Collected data
****************

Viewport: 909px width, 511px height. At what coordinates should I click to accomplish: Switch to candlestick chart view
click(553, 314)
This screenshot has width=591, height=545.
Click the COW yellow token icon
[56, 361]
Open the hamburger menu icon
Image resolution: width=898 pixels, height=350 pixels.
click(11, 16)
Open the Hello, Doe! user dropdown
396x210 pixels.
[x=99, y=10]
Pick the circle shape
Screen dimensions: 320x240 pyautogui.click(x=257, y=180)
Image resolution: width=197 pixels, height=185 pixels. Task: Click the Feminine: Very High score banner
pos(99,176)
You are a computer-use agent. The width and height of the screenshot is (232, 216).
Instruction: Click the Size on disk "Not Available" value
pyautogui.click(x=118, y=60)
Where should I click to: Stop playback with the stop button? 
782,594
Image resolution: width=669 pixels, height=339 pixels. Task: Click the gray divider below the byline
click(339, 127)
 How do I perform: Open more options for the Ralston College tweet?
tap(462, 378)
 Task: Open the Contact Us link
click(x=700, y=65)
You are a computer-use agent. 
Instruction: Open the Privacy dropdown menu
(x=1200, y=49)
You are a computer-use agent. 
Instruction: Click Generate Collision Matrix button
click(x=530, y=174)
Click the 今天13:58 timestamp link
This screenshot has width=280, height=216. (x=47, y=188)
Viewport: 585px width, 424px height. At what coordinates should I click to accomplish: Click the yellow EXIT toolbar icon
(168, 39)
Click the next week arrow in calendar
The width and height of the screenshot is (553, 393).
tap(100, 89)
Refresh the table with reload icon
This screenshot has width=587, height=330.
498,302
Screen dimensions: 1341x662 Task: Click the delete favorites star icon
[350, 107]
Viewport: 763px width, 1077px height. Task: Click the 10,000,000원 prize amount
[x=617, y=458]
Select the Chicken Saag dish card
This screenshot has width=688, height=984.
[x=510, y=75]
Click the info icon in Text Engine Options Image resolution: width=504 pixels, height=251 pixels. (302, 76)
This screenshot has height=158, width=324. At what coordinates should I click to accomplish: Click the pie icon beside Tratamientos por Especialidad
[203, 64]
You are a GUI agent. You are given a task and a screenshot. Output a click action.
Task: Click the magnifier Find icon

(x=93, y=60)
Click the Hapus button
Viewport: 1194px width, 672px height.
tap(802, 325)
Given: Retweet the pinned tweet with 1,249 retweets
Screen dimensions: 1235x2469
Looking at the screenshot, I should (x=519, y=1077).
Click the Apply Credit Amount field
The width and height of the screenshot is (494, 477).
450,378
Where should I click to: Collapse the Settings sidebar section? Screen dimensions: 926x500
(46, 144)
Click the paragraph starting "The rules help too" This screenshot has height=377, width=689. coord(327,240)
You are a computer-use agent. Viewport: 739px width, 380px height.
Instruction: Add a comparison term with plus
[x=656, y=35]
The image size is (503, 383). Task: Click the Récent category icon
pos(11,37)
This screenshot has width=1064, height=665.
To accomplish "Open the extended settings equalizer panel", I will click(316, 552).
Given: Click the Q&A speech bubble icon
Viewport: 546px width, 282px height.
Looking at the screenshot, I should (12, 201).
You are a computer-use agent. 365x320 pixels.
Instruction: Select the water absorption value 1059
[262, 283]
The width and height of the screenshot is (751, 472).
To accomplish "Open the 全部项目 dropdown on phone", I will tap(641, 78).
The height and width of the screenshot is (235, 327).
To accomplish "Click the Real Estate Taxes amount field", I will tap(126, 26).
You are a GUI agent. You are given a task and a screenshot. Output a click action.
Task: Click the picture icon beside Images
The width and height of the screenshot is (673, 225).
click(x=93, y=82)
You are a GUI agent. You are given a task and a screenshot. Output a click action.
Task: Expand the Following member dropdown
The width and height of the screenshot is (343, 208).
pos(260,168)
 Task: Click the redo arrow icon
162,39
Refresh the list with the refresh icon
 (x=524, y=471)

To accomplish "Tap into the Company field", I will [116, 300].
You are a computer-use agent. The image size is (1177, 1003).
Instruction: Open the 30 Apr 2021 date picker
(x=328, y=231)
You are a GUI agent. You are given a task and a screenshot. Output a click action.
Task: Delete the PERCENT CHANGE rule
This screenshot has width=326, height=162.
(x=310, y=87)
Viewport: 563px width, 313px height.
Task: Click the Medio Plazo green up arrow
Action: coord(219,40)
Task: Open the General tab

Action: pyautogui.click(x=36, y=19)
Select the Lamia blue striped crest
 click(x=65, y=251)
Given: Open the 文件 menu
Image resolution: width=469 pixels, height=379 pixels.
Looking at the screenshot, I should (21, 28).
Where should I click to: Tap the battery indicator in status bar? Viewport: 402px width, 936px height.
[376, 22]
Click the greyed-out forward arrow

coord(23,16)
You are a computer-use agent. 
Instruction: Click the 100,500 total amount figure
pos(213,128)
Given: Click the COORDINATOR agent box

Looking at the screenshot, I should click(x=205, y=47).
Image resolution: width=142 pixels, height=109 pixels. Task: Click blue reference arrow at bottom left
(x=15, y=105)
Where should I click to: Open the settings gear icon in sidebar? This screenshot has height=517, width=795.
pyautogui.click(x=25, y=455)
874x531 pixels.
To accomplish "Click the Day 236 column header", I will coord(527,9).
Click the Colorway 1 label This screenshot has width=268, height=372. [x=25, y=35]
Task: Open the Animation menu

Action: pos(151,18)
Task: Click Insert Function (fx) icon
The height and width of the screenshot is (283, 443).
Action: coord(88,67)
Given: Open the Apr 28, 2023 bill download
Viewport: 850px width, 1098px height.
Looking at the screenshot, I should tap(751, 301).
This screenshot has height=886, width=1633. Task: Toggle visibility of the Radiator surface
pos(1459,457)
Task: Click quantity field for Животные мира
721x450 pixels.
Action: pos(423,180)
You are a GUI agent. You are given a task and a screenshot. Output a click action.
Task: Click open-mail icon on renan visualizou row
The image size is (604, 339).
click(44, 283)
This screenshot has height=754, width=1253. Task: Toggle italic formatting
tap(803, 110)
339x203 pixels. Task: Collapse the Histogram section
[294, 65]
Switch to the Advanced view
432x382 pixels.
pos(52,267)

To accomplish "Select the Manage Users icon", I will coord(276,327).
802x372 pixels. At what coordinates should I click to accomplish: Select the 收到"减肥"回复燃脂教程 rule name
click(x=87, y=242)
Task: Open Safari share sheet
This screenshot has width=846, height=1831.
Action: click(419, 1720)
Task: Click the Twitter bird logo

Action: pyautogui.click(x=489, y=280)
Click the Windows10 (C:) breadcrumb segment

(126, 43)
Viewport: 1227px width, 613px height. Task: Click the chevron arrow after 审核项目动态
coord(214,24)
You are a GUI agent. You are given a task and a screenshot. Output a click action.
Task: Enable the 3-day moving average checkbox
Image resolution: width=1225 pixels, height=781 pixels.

****************

## WHAT IS NEEDED
Please be sure to repeat every entry exactly.

## RESULT
Viewport: 909px width, 511px height. At what coordinates should I click to accomplish: Switch to candlestick chart view
click(553, 314)
This screenshot has width=591, height=545.
Click the COW yellow token icon
[56, 361]
Open the hamburger menu icon
Image resolution: width=898 pixels, height=350 pixels.
click(11, 16)
Open the Hello, Doe! user dropdown
396x210 pixels.
[x=99, y=10]
Pick the circle shape
Screen dimensions: 320x240 pyautogui.click(x=257, y=180)
Image resolution: width=197 pixels, height=185 pixels. Task: Click the Feminine: Very High score banner
pos(99,176)
You are a computer-use agent. The width and height of the screenshot is (232, 216).
Instruction: Click the Size on disk "Not Available" value
pyautogui.click(x=118, y=60)
Where should I click to: Stop playback with the stop button? 
782,594
Image resolution: width=669 pixels, height=339 pixels. Task: Click the gray divider below the byline
click(339, 127)
 How do I perform: Open more options for the Ralston College tweet?
tap(462, 378)
 Task: Open the Contact Us link
click(x=700, y=65)
You are a computer-use agent. 
Instruction: Open the Privacy dropdown menu
(x=1200, y=49)
You are a computer-use agent. 
Instruction: Click Generate Collision Matrix button
click(x=530, y=174)
Click the 今天13:58 timestamp link
This screenshot has width=280, height=216. (x=47, y=188)
Viewport: 585px width, 424px height. At what coordinates should I click to accomplish: Click the yellow EXIT toolbar icon
(168, 39)
Click the next week arrow in calendar
The width and height of the screenshot is (553, 393).
tap(100, 89)
Refresh the table with reload icon
This screenshot has width=587, height=330.
498,302
Screen dimensions: 1341x662 Task: Click the delete favorites star icon
[350, 107]
Viewport: 763px width, 1077px height. Task: Click the 10,000,000원 prize amount
[x=617, y=458]
Select the Chicken Saag dish card
This screenshot has width=688, height=984.
[x=510, y=75]
Click the info icon in Text Engine Options Image resolution: width=504 pixels, height=251 pixels. (302, 76)
This screenshot has height=158, width=324. At what coordinates should I click to accomplish: Click the pie icon beside Tratamientos por Especialidad
[203, 64]
You are a GUI agent. You are given a task and a screenshot. Output a click action.
Task: Click the magnifier Find icon

(x=93, y=60)
Click the Hapus button
Viewport: 1194px width, 672px height.
tap(802, 325)
Given: Retweet the pinned tweet with 1,249 retweets
Screen dimensions: 1235x2469
Looking at the screenshot, I should (x=519, y=1077).
Click the Apply Credit Amount field
The width and height of the screenshot is (494, 477).
450,378
Where should I click to: Collapse the Settings sidebar section? Screen dimensions: 926x500
(46, 144)
Click the paragraph starting "The rules help too" This screenshot has height=377, width=689. coord(327,240)
You are a computer-use agent. Viewport: 739px width, 380px height.
Instruction: Add a comparison term with plus
[x=656, y=35]
The image size is (503, 383). Task: Click the Récent category icon
pos(11,37)
This screenshot has width=1064, height=665.
To accomplish "Open the extended settings equalizer panel", I will click(316, 552).
Given: Click the Q&A speech bubble icon
Viewport: 546px width, 282px height.
Looking at the screenshot, I should (12, 201).
You are a computer-use agent. 365x320 pixels.
Instruction: Select the water absorption value 1059
[262, 283]
The width and height of the screenshot is (751, 472).
To accomplish "Open the 全部项目 dropdown on phone", I will tap(641, 78).
The height and width of the screenshot is (235, 327).
To accomplish "Click the Real Estate Taxes amount field", I will tap(126, 26).
You are a GUI agent. You are given a task and a screenshot. Output a click action.
Task: Click the picture icon beside Images
The width and height of the screenshot is (673, 225).
click(x=93, y=82)
You are a GUI agent. You are given a task and a screenshot. Output a click action.
Task: Expand the Following member dropdown
The width and height of the screenshot is (343, 208).
pos(260,168)
 Task: Click the redo arrow icon
162,39
Refresh the list with the refresh icon
 (x=524, y=471)

To accomplish "Tap into the Company field", I will [116, 300].
You are a computer-use agent. The image size is (1177, 1003).
Instruction: Open the 30 Apr 2021 date picker
(x=328, y=231)
You are a GUI agent. You are given a task and a screenshot. Output a click action.
Task: Delete the PERCENT CHANGE rule
This screenshot has width=326, height=162.
(x=310, y=87)
Viewport: 563px width, 313px height.
Task: Click the Medio Plazo green up arrow
Action: coord(219,40)
Task: Open the General tab

Action: pyautogui.click(x=36, y=19)
Select the Lamia blue striped crest
 click(x=65, y=251)
Given: Open the 文件 menu
Image resolution: width=469 pixels, height=379 pixels.
Looking at the screenshot, I should (21, 28).
Where should I click to: Tap the battery indicator in status bar? Viewport: 402px width, 936px height.
[376, 22]
Click the greyed-out forward arrow

coord(23,16)
You are a computer-use agent. 
Instruction: Click the 100,500 total amount figure
pos(213,128)
Given: Click the COORDINATOR agent box

Looking at the screenshot, I should click(x=205, y=47).
Image resolution: width=142 pixels, height=109 pixels. Task: Click blue reference arrow at bottom left
(x=15, y=105)
Where should I click to: Open the settings gear icon in sidebar? This screenshot has height=517, width=795.
pyautogui.click(x=25, y=455)
874x531 pixels.
To accomplish "Click the Day 236 column header", I will coord(527,9).
Click the Colorway 1 label This screenshot has width=268, height=372. [x=25, y=35]
Task: Open the Animation menu

Action: pos(151,18)
Task: Click Insert Function (fx) icon
The height and width of the screenshot is (283, 443).
Action: coord(88,67)
Given: Open the Apr 28, 2023 bill download
Viewport: 850px width, 1098px height.
Looking at the screenshot, I should tap(751, 301).
This screenshot has height=886, width=1633. Task: Toggle visibility of the Radiator surface
pos(1459,457)
Task: Click quantity field for Животные мира
721x450 pixels.
Action: pos(423,180)
You are a GUI agent. You are given a task and a screenshot. Output a click action.
Task: Click open-mail icon on renan visualizou row
The image size is (604, 339).
click(44, 283)
This screenshot has height=754, width=1253. Task: Toggle italic formatting
tap(803, 110)
339x203 pixels. Task: Collapse the Histogram section
[294, 65]
Switch to the Advanced view
432x382 pixels.
pos(52,267)

To accomplish "Select the Manage Users icon", I will coord(276,327).
802x372 pixels. At what coordinates should I click to accomplish: Select the 收到"减肥"回复燃脂教程 rule name
click(x=87, y=242)
Task: Open Safari share sheet
This screenshot has width=846, height=1831.
Action: click(419, 1720)
Task: Click the Twitter bird logo

Action: pyautogui.click(x=489, y=280)
Click the Windows10 (C:) breadcrumb segment

(126, 43)
Viewport: 1227px width, 613px height. Task: Click the chevron arrow after 审核项目动态
coord(214,24)
You are a GUI agent. You are given a task and a screenshot. Output a click action.
Task: Enable the 3-day moving average checkbox
Image resolution: width=1225 pixels, height=781 pixels.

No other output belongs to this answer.